Exercice écrit 1 ::
Répondez à ces questions sur l'extrait consacré à l'ère Taisho :
(a) En quelle année l'ultimatum en 21 points est-il adressé à la Chine ?
(b) Dans quelles régions la Chine cède-t-elle au Japon ses droits commerciaux en 1916 ?
(c) Quel tonnage total les navires de guerre japonais ne peuvent-ils plus dépasser ?
Exercice écrit 2 :: Donnez la suite de l'extrait sur l'ère Taisho, en reprenant après sa dernière phrase.

Extrait cité ::
========
5.2 L’ère Taisho (1912-1926)
Le futur empereur Taisho, de santé fragile,
succède à son père en 1912, et les militaristes
triomphent au gouvernement. Après le refus des
Allemands d’évacuer le territoire de Jiaozhou (Kiao-tcheou),
dans le nord-est de la Chine, le Japon se range
dans le camp des Alliés lors de la Première
Guerre mondiale. Les troupes impériales occupent
les colonies allemandes des îles Marshall,
Carolines et Mariannes, dans l’océan Pacifique.
En 1915, un ultimatum en 21 points est adressé à
la Chine, revendiquant des privilèges
économiques sur les chemins de fer et les
exploitations minières, ainsi que la promesse
que la Chine ne céderait ni ne donnerait à bail
à aucune autre nation que le Japon, le
territoire côtier situé en face de Taiwan.
L’ultimatum est accepté par les Chinois,
préfigurant la politique japonaise en Asie. Le
Japon, dépendant de l’extérieur, n’a que deux
possibilités pour s’assurer des débouchés :
l’annexion dans la tradition coloniale ou le
règlement à l’amiable. La question chinoise doit
orienter la politique japonaise et finalement
mener à la guerre. En 1916, la Chine cède au
Japon ses droits commerciaux en
Mongolie-Intérieure et dans le sud de la
Mandchourie.
À la suite du traité de Versailles (1919), le
Japon se voit attribuer les îles du Pacifique
qu’il a préalablement occupées, sous forme d’un
mandat concédé par la Société des Nations, dont
le pays est adhérent. Le territoire de Jiaozhou,
précédemment donné à bail, est également cédé au
Japon mais l’empire le restitue à la Chine en
1922, aux termes du traité de Shandong
(Chantoung) signé au cours de la conférence de
Washington en 1922. Celle-ci aboutit, en outre,
à la signature du traité des Quatre Puissances
par lequel le Japon, la France, la
Grande-Bretagne et les États-Unis s’engagent à
respecter mutuellement les territoires en leur
possession dans l’océan Pacifique et à se
consulter en cas de menace sur leurs droits
territoriaux. Enfin, le traité des Neuf
Puissances (Belgique, Grande-Bretagne, Pays-Bas,
Portugal, Japon, France, Italie, Chine et
États-Unis) garantit l’intégrité territoriale et
la souveraineté de la Chine. Un traité
complémentaire entre la Grande-Bretagne, les
États-Unis, le Japon, la France et l’Italie
prend des mesures relatives aux armements
maritimes : désormais, le tonnage total des
navires de guerre japonais ne peut dépasser 315
000 tonnes.
========
Liste ::
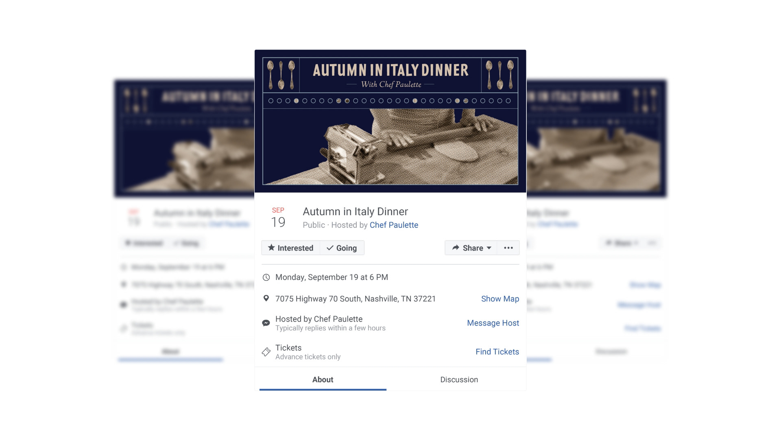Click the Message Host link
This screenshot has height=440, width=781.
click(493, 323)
========
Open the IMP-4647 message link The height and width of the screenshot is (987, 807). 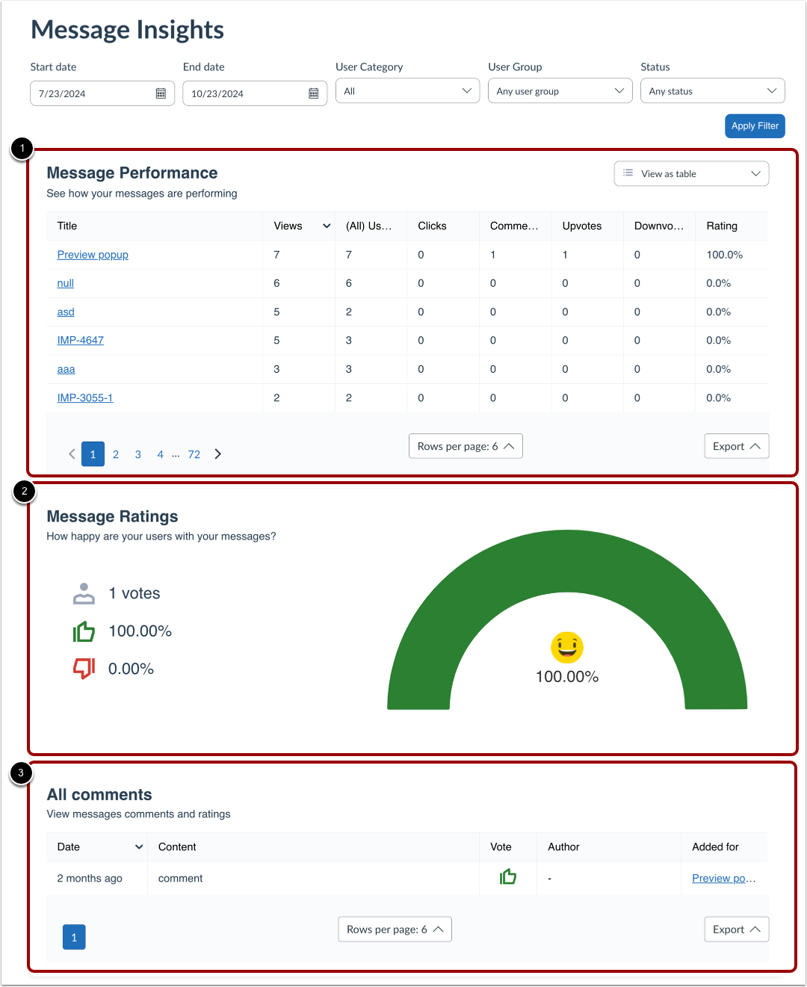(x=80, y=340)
========
Réponse 1 ::
(a) En 1915.
(b) En Mongolie-Intérieure et dans le sud de la Mandchourie.
(c) 315 000 tonnes.

Réponse 2 ::
En acceptant ces traités, le Japon fait montre
d’une attitude plus conciliante envers la Chine.
Néanmoins, l’ambition japonaise de contrôler le
Sud-Est asiatique demeure entière. Les relations
russo-japonaises se tendent après la révolution
russe de 1917 et l’invasion de la Sibérie et du
nord de Sakhaline par les Japonais en 1918.
Elles se stabilisent quand le Japon reconnaît le
régime soviétique en 1925, même si l’opposition
reste latente.
Sur le plan intérieur, le Japon, ébranlé par le
terrible tremblement de terre qui a ravagé Tokyo
et Yokohama (1923), subit un regain d’influence
des militaires, qui font proclamer la loi
martiale et favorisent le mouvement de retour
aux traditions et à la xénophobie. Le difficile
apprentissage de la démocratie se poursuit
néanmoins : en 1919, une loi double le nombre
des électeurs (le portant à 3 millions) puis,
pour répondre à des revendications de plus en
plus aiguës, le suffrage universel est accordé
en 1925. Le nombre des électeurs passe alors à
14 millions.
5.3 L’ère Showa (1926-1989)
Hirohito
Hulton Deutsch
En 1926, Hirohito, le petit-fils de l’empereur
Meiji, accède au trône et choisit Showa (« la
Paix éclairée ») comme nom officiel de règne.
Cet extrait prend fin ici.